▶ **SUPPLIED TEXT**:
┄┄┄┄┄┄┄┄┄┄┄┄┄┄┄┄┄┄┄┄
# Baby Kittehs!



## DreamerHorse (Dec 22, 2012)

So my dad's cat had kittens, and they're adorable(But whiny)! There's two dark tabbies and two black. What do ya think?


----------



## Polkadot (Feb 10, 2013)

Beautiful! I want to cuddle them all! Great pic too. :thumbsup:


----------



## DreamerHorse (Dec 22, 2012)

Thanks. They are super cute. Here's two pictures in better light.

There's kittens all cuddled together, and then Missy looking out the window.


----------



## Polkadot (Feb 10, 2013)

Awwwww,they are gorgeous.


----------



## DreamerHorse (Dec 22, 2012)

Yea. I'm hoping to take one home when old enough, but so far my mom is holding firm on the 'no cats or dogs' thing. Her excuse is that she wants to have a better chance of finding a place to live for when we move, but who can resist kittens?


----------



## Polkadot (Feb 10, 2013)

Oh that's so true.Hopefully once she cuddles one it will win her over.Kittens are so sweet.


----------



## DreamerHorse (Dec 22, 2012)

Yea, I'm hoping the lease will get renewed as that would open a doorway to having a kitten, but the chances aren't great.


----------



## Polkadot (Feb 10, 2013)

Good luck! I hope you get your lease & your kitty.


----------
┄┄┄┄┄┄┄┄┄┄┄┄┄┄┄┄┄┄┄┄
Extract from the kitten thread the stretch from "Oh that's so" through "chances aren't great.", copying it word for word. The records come from a separate, unrelated source.

▶ **EXTRACTED INFORMATION**:
┄┄┄┄┄┄┄┄┄┄┄┄┄┄┄┄┄┄┄┄
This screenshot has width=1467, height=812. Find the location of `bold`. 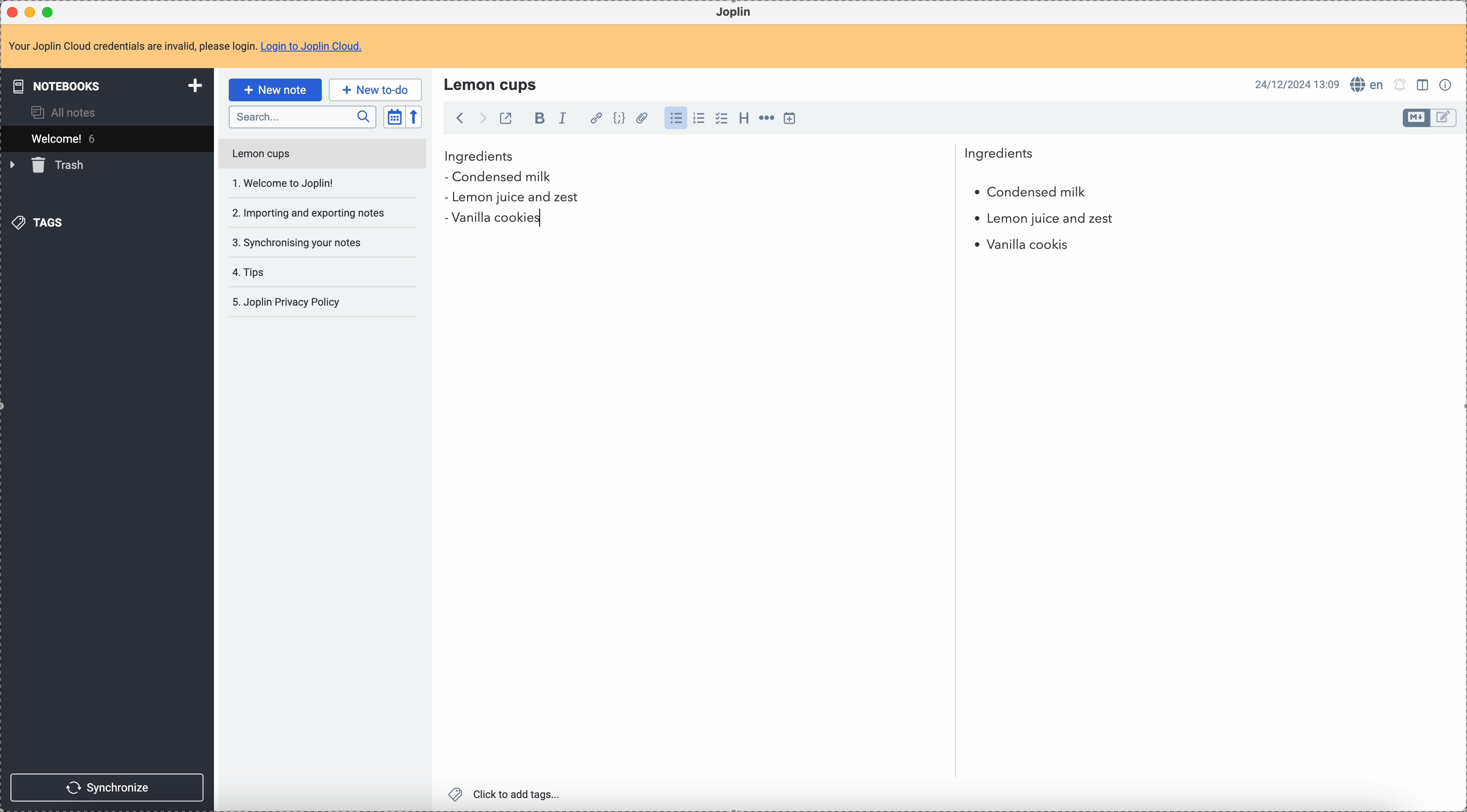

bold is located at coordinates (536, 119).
┄┄┄┄┄┄┄┄┄┄┄┄┄┄┄┄┄┄┄┄
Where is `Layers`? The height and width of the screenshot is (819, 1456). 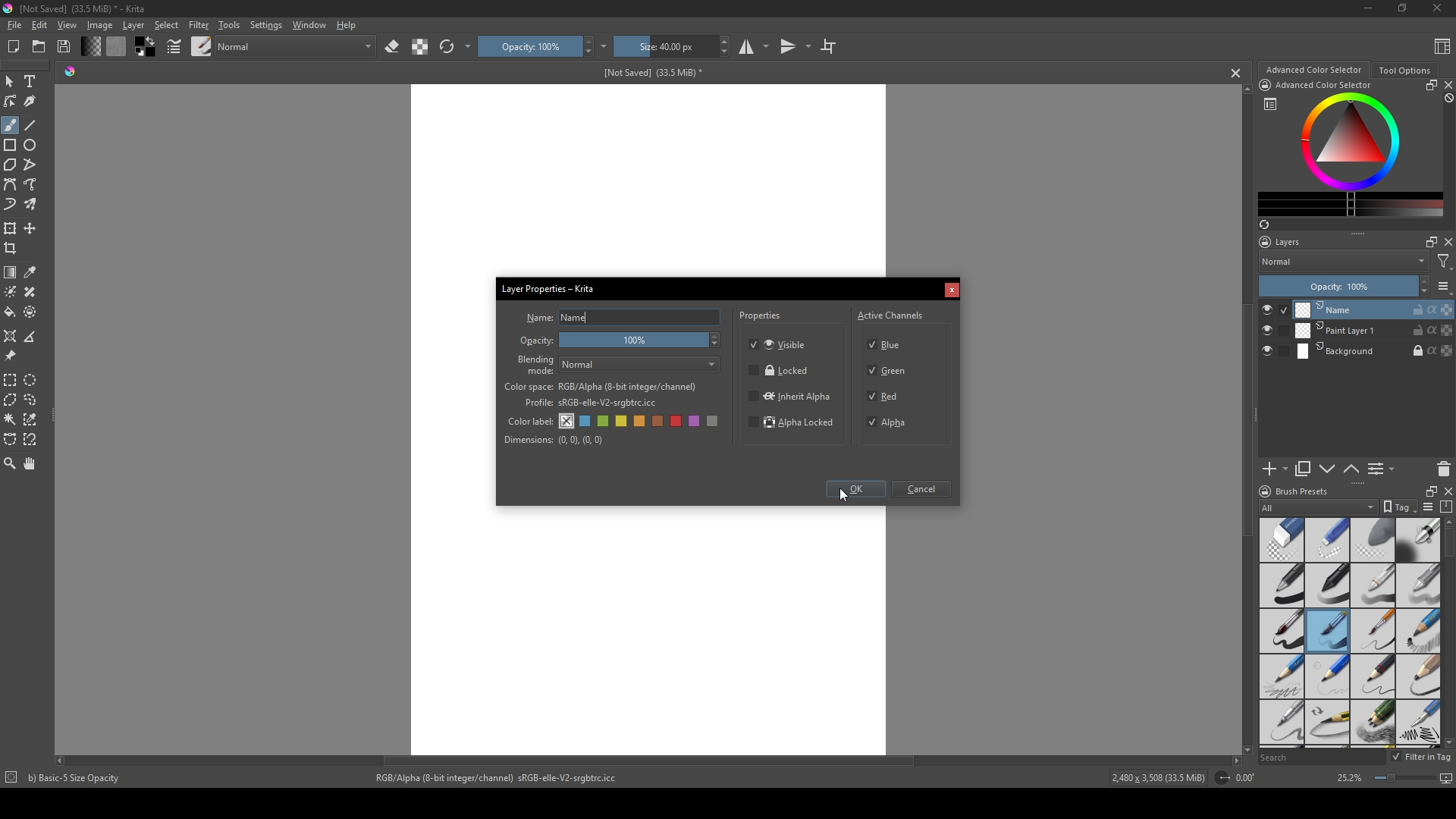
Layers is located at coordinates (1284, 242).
┄┄┄┄┄┄┄┄┄┄┄┄┄┄┄┄┄┄┄┄
▶ **RESPONSE TO THIS TASK**:
Oh that's so true.Hopefully once she cuddles one it will win her over.Kittens are so sweet.


----------



## DreamerHorse (Dec 22, 2012)

Yea, I'm hoping the lease will get renewed as that would open a doorway to having a kitten, but the chances aren't great.